Yeah, you're right. I wasn't considering that he other 2 board cards can't be clubs and that he can't have them. Good catch...

Here's a list of pct's/odds:

If you hold NONE of that suit:
C(10,2)/C(45,2) = 45/990 = .5 = 19:1

1 .05 19:1
2 .0975 9.3:1
3 .1426 6.0:1
4 .1855 4.4:1
5 .2262 3.4:1
6 .2649 2.8:1
7 .3017 2.3:1
8 .3366 2.0:1
9 .3698 1.7:1


If you hold ONE of that suit:
C(9,2)/C(45,2) = 36/990 = .5 = 27.5:1

1 .0364 27.5:1
2 .0714 14.0:1
3 .1052 8.5:1
4 .1377 6.3:1
5 .1691 4.9:1
6 .1993 4.0:1
7 .2284 3.4:1
8 .2565 2.9:1
9 .2835 2.5:1

If you hold TWO of that suit:
C(8,2)/C(45,2) = 28/990 = .5 = 34.4:1
1 .0283 34.4:1
2 .0558 16.9:1
3 .0825 11.1:1
4 .1084 8.2:1
5 .1336 6.5:1
6 .1581 5.3:1
7 .1812 4.5:1
8 .2051 3.9:1
9 .2276 3.4:1

woops, small error on the

C(10,2)/C(45,2) = 45/990 = .5 = 19:1
C(9,2)/C(45,2) = 36/990 = .5 = 27.5:1
C(8,2)/C(45,2) = 28/990 = .5 = 34.4:1

They arent all = to .5... It's .05, .0364, and .0283.....

The charts are correct tho..

excellent post guys.

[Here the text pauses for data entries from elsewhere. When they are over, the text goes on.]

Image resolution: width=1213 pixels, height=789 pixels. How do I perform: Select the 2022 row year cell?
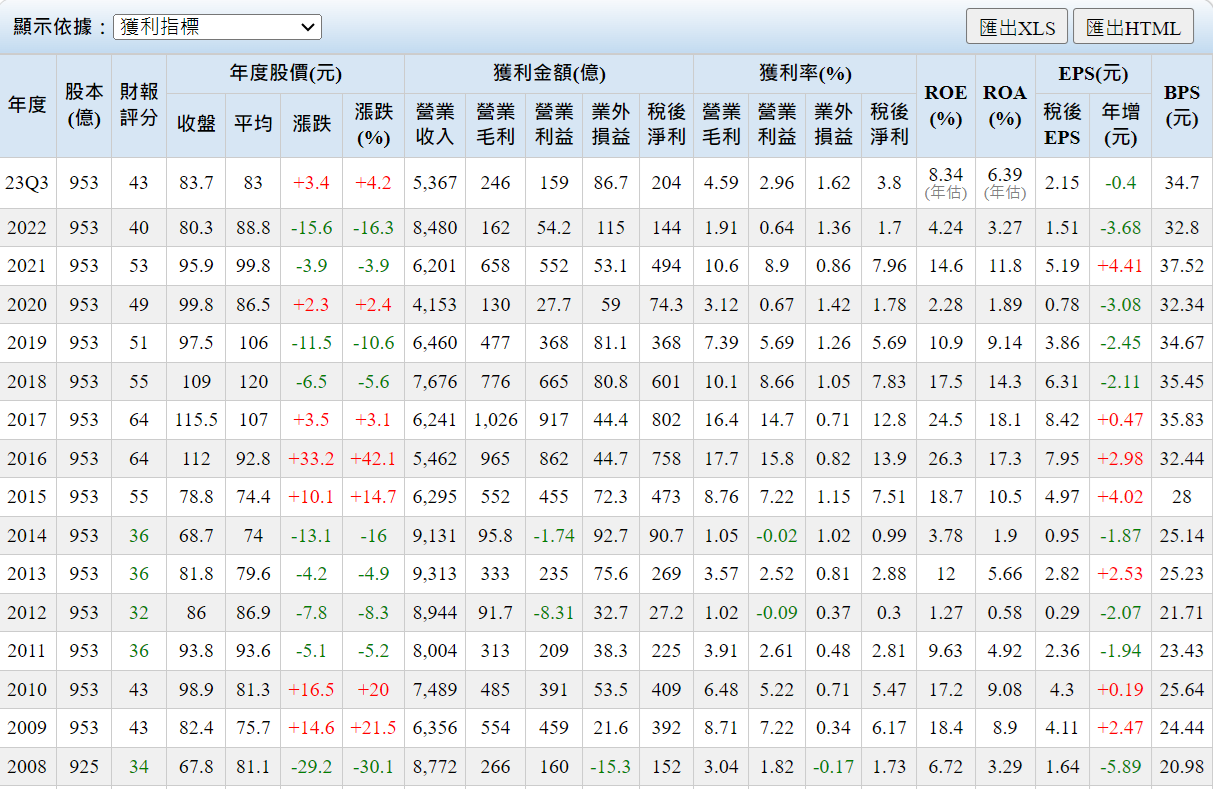click(x=27, y=228)
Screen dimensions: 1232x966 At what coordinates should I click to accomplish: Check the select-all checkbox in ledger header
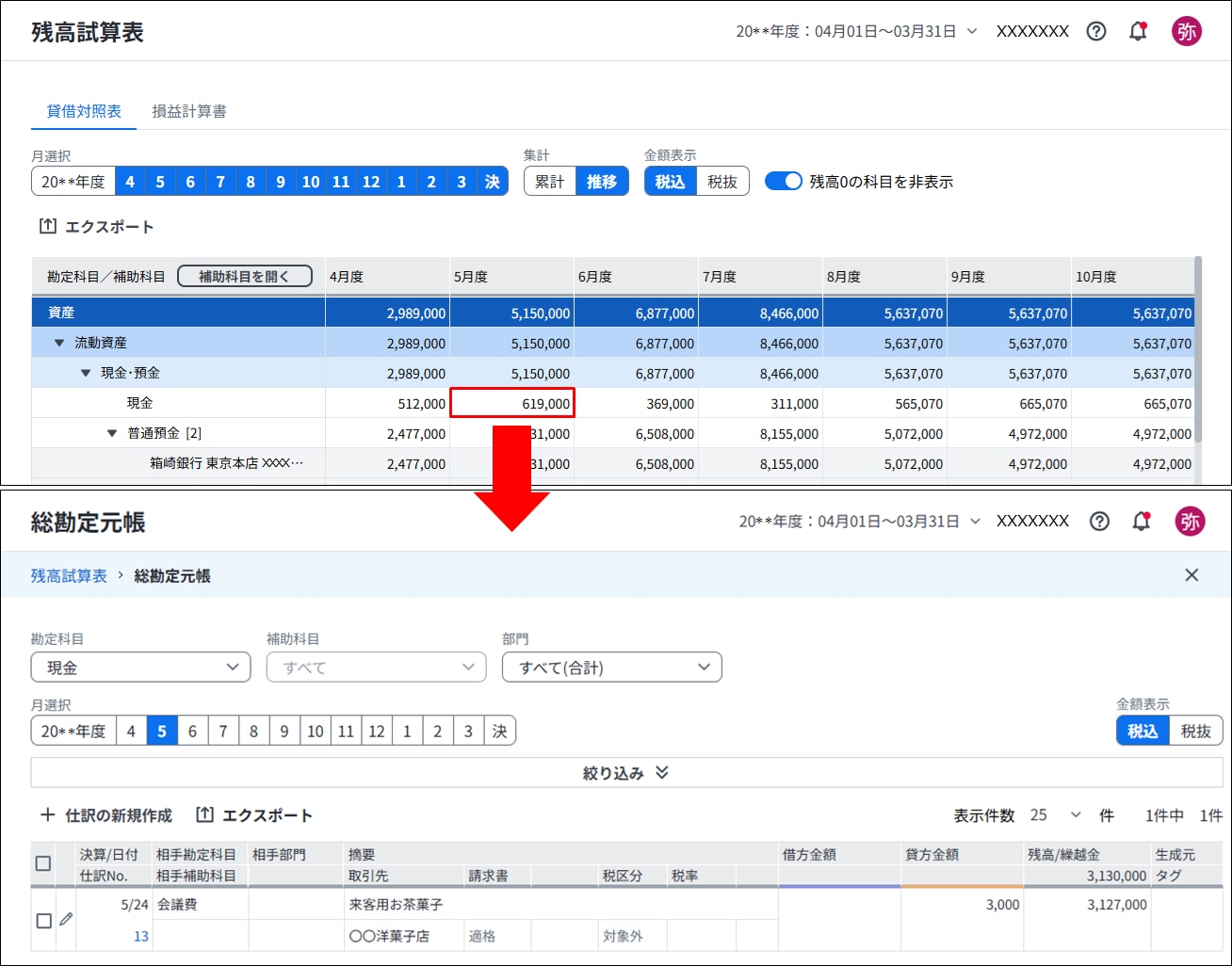(43, 863)
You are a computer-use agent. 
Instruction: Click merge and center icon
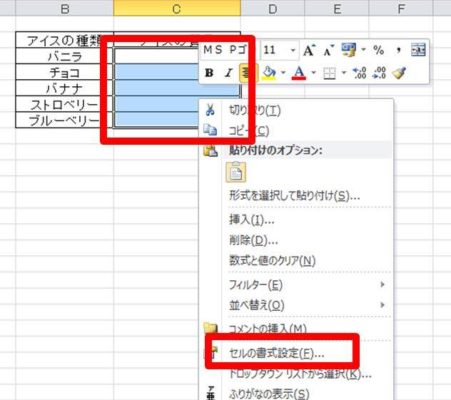418,50
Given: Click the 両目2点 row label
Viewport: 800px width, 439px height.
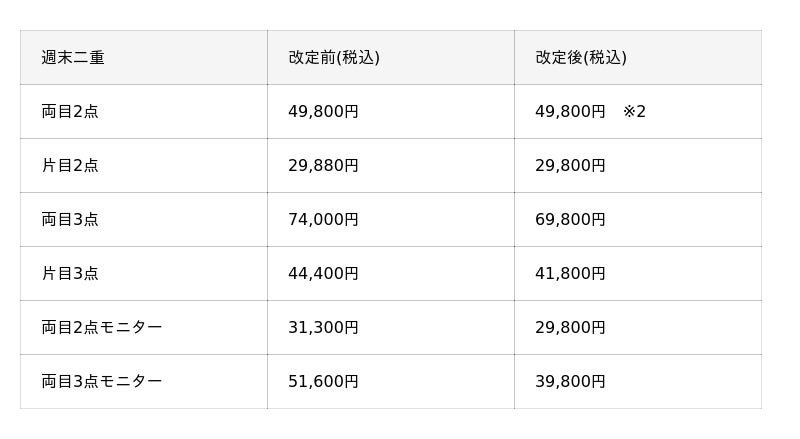Looking at the screenshot, I should coord(70,111).
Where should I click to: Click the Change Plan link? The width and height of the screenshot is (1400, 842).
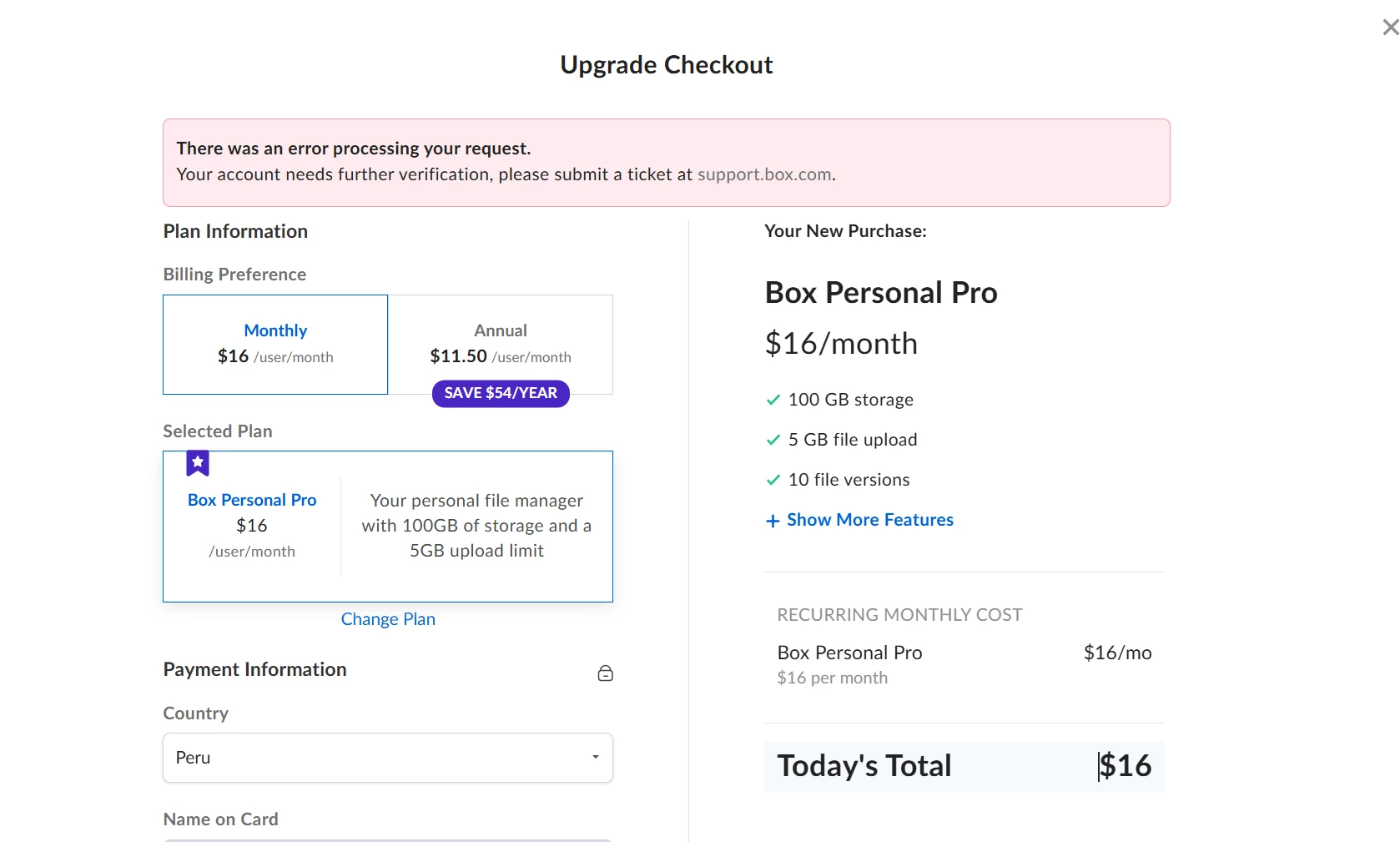pyautogui.click(x=388, y=619)
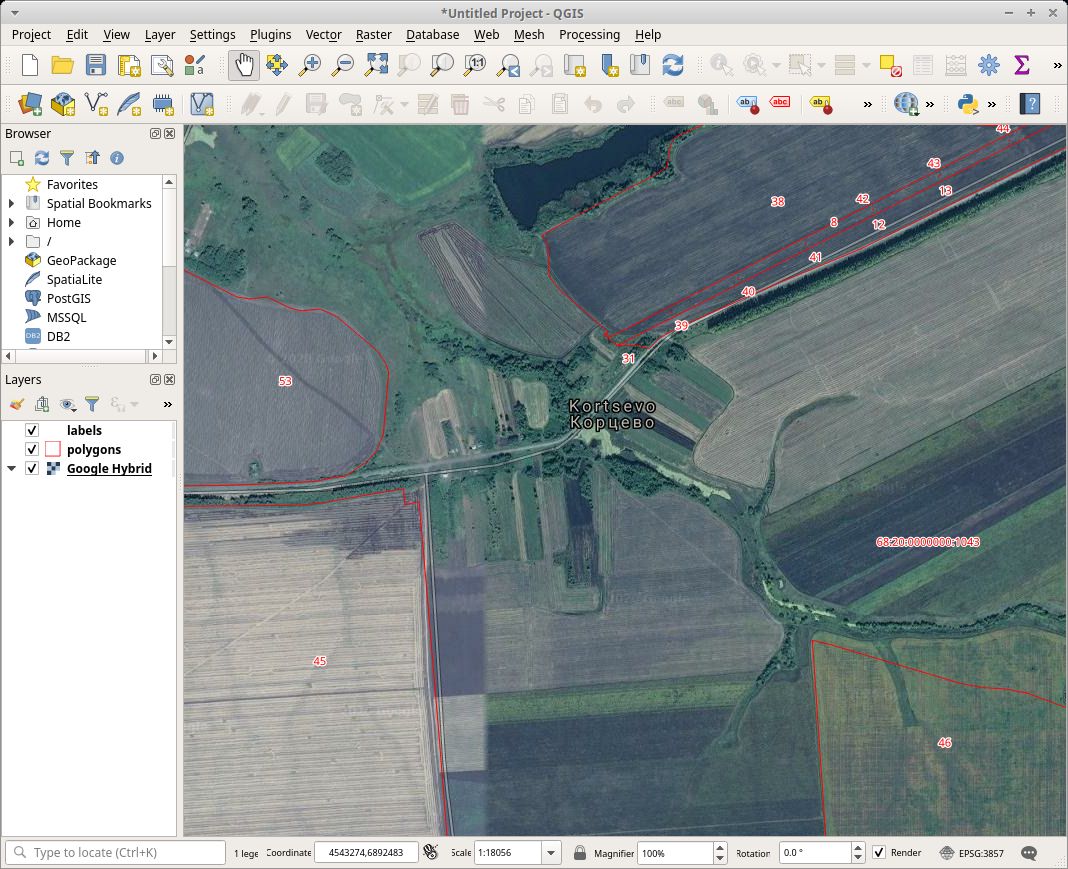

I too am always scared of a flush whenever there are 3 suited cards on the board. Now I know that when there are 3 suited cards, there is only a 1/3 chance that anyone would've had the flush, and a percentage of those people may have folded preflop. This will probably make me, and other people tons more money.